Low-stigma services for people who use drugs (PWUD) have long been the purview of syringe service programs that espouse a harm reduction approach. “Harm reduction” refers to both a practice and a philosophy. The practice of harm reduction includes (but is not limited to) providing sterile injection equipment, naloxone, education about safe injection and overdose prevention, and testing for bloodborne infection such as HIV and hepatitis C. Here, we primarily refer to harm reduction as the philosophy that underlies these strategies, in which a program’s goal is to reduce the negative consequences of drug use without requiring abstinence.12,13 The harm reduction philosophy, when applied to the healthcare setting, uses multiple approaches that mitigate the stigma that PWUD face in the healthcare system, such as refraining from moral judgment and celebrating incremental positive change.14

“Respectful, Equitable Access to Compassionate Healthcare” (REACH) is an independent, not-for-profit, community-based medical practice serving a predominantly non-urban population in Ithaca, NY. REACH provides office-based buprenorphine treatment and primary care in a harm reduction–informed manner.

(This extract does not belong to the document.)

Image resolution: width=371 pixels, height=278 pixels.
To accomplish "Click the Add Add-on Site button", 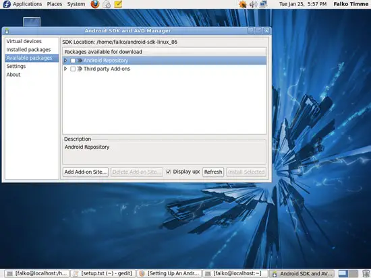I will pos(86,172).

This qualitative study was conducted as the first step in a program evaluation of the REACH model of care using the CDC Evaluation Framework.15 The objective of this study is to describe the innovative aspects of this model of care, using data collected from internal and external stakeholders. While there is a growing interest in harm reduction among healthcare organizations, there have been few detailed descriptions of how medical practices operationalize this integration. Existing US models of low-threshold buprenorphine treatment typically take place in academic settings16,17,18, as part of a larger healthcare organization,19,20 or at syringe service programs.21 In contrast, REACH operates as a freestanding medical practice, a model rarely reported in the literature. This qualitative study provides a rich description of this model of practice, incorporating the perspectives of multiple internal and external stakeholders.


Research Team

Methods and results are reported according to the COREQ checklist.22 The research team consisted of four university researchers (SNK, BRS, NZ, CNB) and two REACH leaders—the executive director (JW) and the director of research (JG). Three are physicians (SNK, JG, JW) who care for PWUD, and three are researchers (BRS, NZ, CNB) who study healthcare delivery for PWUD. The researchers’ prior beliefs included supporting medication treatment and harm reduction services as being evidence-based.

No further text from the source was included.